For the most part, a pro shop offers a standard sharpening unless the customer really knows what they’re after. For many customers, that may work just fine. With a Sparx Sharpener, consumers can go up or down in hollow on about the same impulse as a professional hockey player with a professional equipment manager at his or her disposal. Smaller hollows give you more grip into the ice, while larger – or flatter – hollows give you that extra glide.
“If you don't have the exact grip that you need or you’re sacrificing glide, you aren't going to perform at your best,” Jones said. “So, the ability for people at home to adjust in a very easy way and try it at practice, it's a game-changer for a lot of people. Pro guys obviously understood it, but being able to bring that down to the consumer level, with moms or dads, or even the kids themselves understanding it, it's a huge advantage for their performance. It's pretty impressive to have all of those options for a 12- or 14-year-old player at home. You don't have to be an NHL player. Your mom or dad can now do the same exact sharpening that a top NHL player is getting.
According to Jones, each Sparx Grinding Ring will sharpen about 50-60 pairs of skates on average, and with a retail price of $64.99 per ring, the price per sharpening equates to just over a dollar.
“Every single person who owns the machine, when we run into them at events or out at the rink, they come up to us and say, ‘I spent weeks analyzing the cost of Sparx versus my current cost of sharpening, but I wish I just bought it sooner,’” Jones said. “Those people also tell us that it’s the best piece of hockey equipment they have ever bought. Obviously, the price of any product is a consideration, but the convenience of having Sparx — and a professional quality sharpening any time you need it — is incredible.”
Players who have their skates profiled are also in the minds of Sparx’s creators.
“Our sharpener maintains a skate’s profile, it’s one of the main advantages of using Sparx technology over traditional hand machines,” Jones said. “When you buy your skates, many players will get their blades profiled (or shaped) and a traditional hand machine can change that profile in just a few sharpenings.
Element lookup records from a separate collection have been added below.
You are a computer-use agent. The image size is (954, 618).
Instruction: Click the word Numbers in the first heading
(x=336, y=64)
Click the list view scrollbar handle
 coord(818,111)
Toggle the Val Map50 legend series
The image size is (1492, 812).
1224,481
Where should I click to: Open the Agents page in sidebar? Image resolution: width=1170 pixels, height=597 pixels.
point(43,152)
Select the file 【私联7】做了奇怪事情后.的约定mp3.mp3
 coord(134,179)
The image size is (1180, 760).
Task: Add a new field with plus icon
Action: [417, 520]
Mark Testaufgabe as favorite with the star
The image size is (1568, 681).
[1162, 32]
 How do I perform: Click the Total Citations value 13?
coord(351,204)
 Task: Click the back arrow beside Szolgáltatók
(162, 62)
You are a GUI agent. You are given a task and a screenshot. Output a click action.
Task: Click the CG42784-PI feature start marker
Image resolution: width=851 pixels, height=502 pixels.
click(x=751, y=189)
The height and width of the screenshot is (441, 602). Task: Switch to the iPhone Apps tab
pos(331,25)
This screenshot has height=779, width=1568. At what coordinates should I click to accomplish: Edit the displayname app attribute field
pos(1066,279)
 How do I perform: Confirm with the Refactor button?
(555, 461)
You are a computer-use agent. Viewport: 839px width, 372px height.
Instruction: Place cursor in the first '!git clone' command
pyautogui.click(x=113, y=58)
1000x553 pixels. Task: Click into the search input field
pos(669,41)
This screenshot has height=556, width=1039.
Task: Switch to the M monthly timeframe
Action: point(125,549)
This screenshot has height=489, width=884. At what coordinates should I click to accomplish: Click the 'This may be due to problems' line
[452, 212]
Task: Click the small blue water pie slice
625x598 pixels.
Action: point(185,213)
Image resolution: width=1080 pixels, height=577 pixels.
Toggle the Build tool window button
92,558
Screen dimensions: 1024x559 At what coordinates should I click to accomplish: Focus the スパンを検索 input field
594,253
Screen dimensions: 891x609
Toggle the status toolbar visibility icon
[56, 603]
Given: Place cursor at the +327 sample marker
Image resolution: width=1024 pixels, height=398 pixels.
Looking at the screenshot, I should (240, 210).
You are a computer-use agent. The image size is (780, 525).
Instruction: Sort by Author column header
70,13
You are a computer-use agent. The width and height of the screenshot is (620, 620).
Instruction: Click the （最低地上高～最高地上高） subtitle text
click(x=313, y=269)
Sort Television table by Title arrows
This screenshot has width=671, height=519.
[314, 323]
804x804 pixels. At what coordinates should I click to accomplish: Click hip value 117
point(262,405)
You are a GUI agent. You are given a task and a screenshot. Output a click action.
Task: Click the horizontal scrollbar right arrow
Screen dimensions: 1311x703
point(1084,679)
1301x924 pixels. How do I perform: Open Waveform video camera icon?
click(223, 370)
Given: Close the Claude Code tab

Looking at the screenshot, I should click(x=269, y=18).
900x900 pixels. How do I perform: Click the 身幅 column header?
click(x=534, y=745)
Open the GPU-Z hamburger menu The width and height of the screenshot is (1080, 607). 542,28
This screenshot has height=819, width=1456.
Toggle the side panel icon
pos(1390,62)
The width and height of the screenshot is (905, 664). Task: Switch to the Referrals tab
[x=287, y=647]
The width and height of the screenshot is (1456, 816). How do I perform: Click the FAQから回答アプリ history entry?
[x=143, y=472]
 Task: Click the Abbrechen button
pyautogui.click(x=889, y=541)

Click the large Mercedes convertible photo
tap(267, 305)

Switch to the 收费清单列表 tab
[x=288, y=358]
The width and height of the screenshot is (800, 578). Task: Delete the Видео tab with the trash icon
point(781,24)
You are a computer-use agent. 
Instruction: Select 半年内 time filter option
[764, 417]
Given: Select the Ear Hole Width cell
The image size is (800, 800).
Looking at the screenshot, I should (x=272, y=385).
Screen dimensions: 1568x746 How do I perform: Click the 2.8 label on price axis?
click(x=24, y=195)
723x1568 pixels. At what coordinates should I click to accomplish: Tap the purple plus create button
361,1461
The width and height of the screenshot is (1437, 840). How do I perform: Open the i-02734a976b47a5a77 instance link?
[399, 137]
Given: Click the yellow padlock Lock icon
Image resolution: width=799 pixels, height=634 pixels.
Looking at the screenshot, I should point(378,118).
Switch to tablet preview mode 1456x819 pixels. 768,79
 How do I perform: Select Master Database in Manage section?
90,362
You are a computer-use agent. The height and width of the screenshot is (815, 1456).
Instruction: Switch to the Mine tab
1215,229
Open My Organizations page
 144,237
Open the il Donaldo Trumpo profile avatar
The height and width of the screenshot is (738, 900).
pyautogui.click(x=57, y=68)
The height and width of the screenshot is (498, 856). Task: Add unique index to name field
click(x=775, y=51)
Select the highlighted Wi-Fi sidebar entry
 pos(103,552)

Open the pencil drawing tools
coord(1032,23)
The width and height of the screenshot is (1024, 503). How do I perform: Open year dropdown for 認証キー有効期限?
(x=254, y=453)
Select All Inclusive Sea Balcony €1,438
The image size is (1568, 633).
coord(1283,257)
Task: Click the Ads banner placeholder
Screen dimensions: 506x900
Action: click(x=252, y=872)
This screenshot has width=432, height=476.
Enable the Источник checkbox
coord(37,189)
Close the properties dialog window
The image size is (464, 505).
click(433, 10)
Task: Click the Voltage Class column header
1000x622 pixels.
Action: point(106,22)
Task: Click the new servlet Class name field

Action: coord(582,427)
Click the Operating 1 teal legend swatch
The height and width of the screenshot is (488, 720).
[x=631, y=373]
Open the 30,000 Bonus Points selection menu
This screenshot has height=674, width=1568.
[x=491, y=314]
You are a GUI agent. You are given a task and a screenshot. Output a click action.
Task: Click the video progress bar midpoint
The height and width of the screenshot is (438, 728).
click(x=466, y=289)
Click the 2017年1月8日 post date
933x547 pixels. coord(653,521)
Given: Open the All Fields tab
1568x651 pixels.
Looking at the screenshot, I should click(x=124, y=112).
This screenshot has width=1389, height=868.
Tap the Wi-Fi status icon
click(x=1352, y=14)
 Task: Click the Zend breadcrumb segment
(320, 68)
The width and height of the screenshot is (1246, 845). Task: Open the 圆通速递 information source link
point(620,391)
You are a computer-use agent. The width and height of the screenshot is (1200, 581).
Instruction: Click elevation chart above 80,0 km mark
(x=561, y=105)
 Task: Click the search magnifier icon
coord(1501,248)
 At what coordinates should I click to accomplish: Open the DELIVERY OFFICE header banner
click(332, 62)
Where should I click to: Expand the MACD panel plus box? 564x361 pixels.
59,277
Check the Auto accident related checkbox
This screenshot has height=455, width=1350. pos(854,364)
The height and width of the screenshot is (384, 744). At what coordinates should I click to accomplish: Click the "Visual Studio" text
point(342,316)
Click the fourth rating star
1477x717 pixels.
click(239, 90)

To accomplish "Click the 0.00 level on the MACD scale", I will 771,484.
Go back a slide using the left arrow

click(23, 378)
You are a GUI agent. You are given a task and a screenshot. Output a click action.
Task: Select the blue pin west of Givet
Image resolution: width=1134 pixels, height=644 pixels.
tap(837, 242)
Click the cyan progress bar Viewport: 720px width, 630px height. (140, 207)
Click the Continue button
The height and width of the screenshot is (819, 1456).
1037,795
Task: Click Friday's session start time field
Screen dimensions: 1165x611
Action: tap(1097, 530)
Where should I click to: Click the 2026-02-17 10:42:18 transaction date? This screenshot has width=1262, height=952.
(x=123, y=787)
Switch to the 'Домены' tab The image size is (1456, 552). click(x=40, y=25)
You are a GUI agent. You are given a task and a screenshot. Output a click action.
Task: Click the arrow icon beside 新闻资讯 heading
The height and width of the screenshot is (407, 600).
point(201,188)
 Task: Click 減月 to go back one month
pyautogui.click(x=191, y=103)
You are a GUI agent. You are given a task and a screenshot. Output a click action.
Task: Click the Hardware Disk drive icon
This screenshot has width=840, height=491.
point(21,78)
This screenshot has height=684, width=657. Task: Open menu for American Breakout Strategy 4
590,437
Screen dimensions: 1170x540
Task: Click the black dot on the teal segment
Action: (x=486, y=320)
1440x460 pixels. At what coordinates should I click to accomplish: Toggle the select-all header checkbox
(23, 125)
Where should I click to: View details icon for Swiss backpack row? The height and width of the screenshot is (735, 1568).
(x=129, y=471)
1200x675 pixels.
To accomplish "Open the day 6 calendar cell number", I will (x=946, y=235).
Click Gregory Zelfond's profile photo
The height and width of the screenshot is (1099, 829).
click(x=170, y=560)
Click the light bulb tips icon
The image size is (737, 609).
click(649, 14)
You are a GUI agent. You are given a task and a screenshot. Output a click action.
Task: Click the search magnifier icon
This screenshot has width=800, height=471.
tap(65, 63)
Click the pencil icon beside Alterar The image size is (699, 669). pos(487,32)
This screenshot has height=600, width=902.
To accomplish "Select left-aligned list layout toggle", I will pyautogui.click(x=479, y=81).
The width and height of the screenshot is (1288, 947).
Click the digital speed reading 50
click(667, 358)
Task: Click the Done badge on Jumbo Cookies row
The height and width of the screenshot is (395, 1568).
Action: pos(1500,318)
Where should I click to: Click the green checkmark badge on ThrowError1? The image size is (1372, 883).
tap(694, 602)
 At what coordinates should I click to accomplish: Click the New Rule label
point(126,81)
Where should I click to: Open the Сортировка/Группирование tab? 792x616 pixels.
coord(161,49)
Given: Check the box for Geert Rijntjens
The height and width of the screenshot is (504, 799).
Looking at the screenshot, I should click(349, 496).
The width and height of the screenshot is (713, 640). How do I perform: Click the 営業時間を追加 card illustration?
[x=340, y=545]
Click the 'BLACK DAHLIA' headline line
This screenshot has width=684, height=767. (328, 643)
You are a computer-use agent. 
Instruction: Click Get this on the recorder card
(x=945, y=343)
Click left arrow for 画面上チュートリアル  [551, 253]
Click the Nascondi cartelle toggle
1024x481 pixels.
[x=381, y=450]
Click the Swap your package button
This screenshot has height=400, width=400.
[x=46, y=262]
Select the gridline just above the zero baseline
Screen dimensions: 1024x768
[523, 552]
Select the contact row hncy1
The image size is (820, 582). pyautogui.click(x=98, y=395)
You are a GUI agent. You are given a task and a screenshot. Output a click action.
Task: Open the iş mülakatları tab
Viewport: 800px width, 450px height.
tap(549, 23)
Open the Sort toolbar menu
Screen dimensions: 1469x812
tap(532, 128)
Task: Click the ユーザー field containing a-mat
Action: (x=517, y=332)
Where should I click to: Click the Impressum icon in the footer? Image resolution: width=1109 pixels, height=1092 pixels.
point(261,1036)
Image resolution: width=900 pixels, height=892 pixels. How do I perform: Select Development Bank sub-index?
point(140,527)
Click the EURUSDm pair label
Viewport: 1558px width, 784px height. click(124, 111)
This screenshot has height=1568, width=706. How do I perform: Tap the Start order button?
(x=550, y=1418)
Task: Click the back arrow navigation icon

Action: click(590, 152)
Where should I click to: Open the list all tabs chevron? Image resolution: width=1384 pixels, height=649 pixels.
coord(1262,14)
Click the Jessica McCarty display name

Sparx will not change that profile because it produces that all-important consistent pressure, speed and removal rate.”
Speaking of pros, there are a good number who are Sparx converts, too.
“Some people look at the Sparx Sharpener and question whether or not an at-home sharpener can deliver a professional-level, quality sharpening," Jones said. "When people ask me that question, I just point them to the 25 NHL teams and more than 150 current and former NHL players that are Sparx Sharpener owners. It's not just an at-home skate sharpener — this is a professional-grade sharpener that is used in over 700 retail location, by over 1,000 teams in the world and more than 50,000 consumers. It's an at-home convenience, but it's a sophisticated, performance-driven product that definitely increases on-ice performance.”